Zum anderen beschreibt sie einen Antagonismus von Sexualität und Kultur: Die Entstehung und das Bestehen der Gesellschaft sei erst durch Triebunterdrückung möglich. Dies erfordere die Unterdrückung der Sexualität sowohl auf individueller als auch auf gesellschaftlicher Ebene. In ihrer Rolle als Gegenspielerin der Sexualität beschreibt Freud die Kultur als handelndes Subjekt, das eigene Interessen verfolgt. 2.1 Darstellung Zu Beginn von Das Unbehagen in der Kultur widmet sich Freud der Religiosität, wie sie der Schriftsteller Romain Rolland beschrieben hatte: Als ein Gefühl [ ] von etwas [ ] Ozeanischem (Freud 1930, S. 422). Die hier beschriebene Macht ist alleine vom individuellen Streben nach Glück geprägt, somit eine narzisstische. Dieser Form der Macht widmet er sich jedoch nur zu Beginn seines Werks. Im Folgenden geht er über zu einem repressiven Machtbegriff. 2.1.1 Natürlichkeit der Sexualität Freud entwirft den Menschen als ein mit zwei Grundtrieben ausgestattetes Wesen: Dem Liebes- und dem Todestrieb. Der einzelne Mensch strebe primär nach Triebbefriedigung. Erst durch das Bilden einer Gemeinschaft beschränkten sich die Mitglieder dieser Gemeinschaft in ihrer Triebbefriedigung. Dies bezeichnet Freud als entscheidende[n] kulturelle[n] Schritt (Freud 1930, S. 455). Jedoch gehe ein Mensch nie vollkommen in der Gemeinschaft auf, vielmehr verteidige er zeit seines Lebens seine individuelle Freiheit gegen den Willen der Masse (a. a.

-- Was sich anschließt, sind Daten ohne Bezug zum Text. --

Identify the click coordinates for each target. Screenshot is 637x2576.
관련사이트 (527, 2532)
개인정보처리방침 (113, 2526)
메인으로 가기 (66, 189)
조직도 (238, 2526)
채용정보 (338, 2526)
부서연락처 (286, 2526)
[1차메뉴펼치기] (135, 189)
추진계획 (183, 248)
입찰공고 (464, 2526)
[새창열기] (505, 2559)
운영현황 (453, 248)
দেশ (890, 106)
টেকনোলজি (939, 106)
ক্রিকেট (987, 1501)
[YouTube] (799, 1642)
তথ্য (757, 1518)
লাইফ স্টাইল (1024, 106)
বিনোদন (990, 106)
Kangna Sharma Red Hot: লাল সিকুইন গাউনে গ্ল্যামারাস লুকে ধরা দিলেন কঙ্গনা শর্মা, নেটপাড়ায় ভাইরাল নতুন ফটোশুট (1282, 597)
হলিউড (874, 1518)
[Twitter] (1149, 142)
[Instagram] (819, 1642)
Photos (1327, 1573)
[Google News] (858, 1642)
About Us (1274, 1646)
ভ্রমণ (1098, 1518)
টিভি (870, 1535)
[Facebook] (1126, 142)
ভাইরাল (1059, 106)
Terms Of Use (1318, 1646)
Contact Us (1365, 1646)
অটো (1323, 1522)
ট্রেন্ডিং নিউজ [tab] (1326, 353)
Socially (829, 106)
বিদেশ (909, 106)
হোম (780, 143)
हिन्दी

O., S. 456). Freud verweist auf die Bezeichnung Analcharakter (ebd.) für einen ordnungsliebenden, sparsamen und reinlichen Menschen. Da diese Eigenschaften als Kulturansprüche (a. a. O., S. 457) gälten, obwohl sie keines der beiden Ziele der Kultur verfolgten (Kultur als etwas, das den Menschen vor der Natur schützt und das menschliche Zusammenleben regelt), diagnostiziert er eine Parallelität von kultureller Entwicklung und Libidoentwicklung. 2.1.2 Der Antagonismus von Kultur und Sexualität Die Kultur erfordere nicht nur eine Sublimierung der Triebe, sondern habe die Unterdrückung der Triebe zur Voraussetzung. Diese Kulturversagung (a. a. O., S. 457) ist Kern der Repressionshypothese, die Freud hier umreißt.